C’è qualcuno che invece continua a intralciarvi? Yola fa una pausa. «Forse è questa la storia dei neri nel country. La gente non sa che deve farci spazio perché non si rendono conto dei loro privilegi. Finché dovremo parlare della fragilità dei bianchi, sarà difficile affrontare queste cose».

Questo articolo verrà presto riscritto. È una storia eterna. I nomi saranno diversi, ma lo schema continua: il country non sembra avere troppa voglia di riconoscere che è nato grazie alla musica nera, e ad artisti neri come DeFord Bailey, Ray Charles, Charles Pride e molti altri. Il risultato è che anche la prossima generazione di artisti neri che vorranno trasformare il genere verranno trattati come una novità. «Ehi, un nero che fa il country! Fico!». E questo articolo verrà riscritto.

Ma non deve andare così. Possiamo affrontare il problema iniziando ad ammettere che il country non esisterebbe senza la musica nera. «C’è molto da dire sulla storicizzazione di figure come Woody Guthrie», dice Yola. «E parleremo di Willie Nelson. Ma penso anche a tutti quelli a cui non viene dedicata altrettanta attenzione».

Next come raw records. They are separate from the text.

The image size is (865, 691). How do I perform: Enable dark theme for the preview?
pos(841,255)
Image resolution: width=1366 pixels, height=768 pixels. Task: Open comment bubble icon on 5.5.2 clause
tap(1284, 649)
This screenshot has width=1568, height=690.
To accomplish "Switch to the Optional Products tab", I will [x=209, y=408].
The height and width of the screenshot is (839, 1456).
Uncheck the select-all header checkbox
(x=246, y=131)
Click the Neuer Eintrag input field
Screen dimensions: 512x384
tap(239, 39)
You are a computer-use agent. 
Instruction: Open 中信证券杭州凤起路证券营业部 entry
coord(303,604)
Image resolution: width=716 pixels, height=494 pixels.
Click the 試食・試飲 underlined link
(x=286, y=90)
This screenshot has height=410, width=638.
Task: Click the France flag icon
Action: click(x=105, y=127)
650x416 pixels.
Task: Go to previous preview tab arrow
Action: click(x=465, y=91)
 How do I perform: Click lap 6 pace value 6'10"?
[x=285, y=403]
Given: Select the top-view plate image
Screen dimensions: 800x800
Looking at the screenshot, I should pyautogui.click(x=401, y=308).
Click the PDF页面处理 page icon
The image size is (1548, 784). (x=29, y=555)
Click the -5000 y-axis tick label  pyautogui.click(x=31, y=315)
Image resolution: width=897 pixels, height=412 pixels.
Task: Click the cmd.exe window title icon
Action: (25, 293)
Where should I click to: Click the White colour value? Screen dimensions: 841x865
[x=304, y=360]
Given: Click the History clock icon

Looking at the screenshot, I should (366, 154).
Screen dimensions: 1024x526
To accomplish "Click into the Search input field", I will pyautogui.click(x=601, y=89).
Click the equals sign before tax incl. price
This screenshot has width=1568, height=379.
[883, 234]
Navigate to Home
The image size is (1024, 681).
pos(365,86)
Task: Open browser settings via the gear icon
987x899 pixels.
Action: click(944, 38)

«Penso sempre a Charley Pride. Se non avessi incontrato qualcuno determinato a raccontare la storia dei neri nel country, non avrei mai sentito il suo nome», aggiunge. «Sarebbe stato facile ignorare la sua musica… dopo un po’ non puoi fare a meno di pensare che è frutto della decisione di qualcuno».

I giovani artisti neri del country di oggi si stanno liberando dall’idea che il genere appartenga ai bianchi. Nel frattempo, si sono aggiunti alla lista di chi cerca di resistere a un mito falso. Alla fine, questa è una storia di speranza. «In realtà, è una storia bellissima. Se consideri il razzismo e la violenza del passato… è incredibile che i generi siano riusciti a parlarsi», dice Giddens. «Non lasciate che vi dicano cosa è loro e cosa è vostro. Il country appartiene a tutti».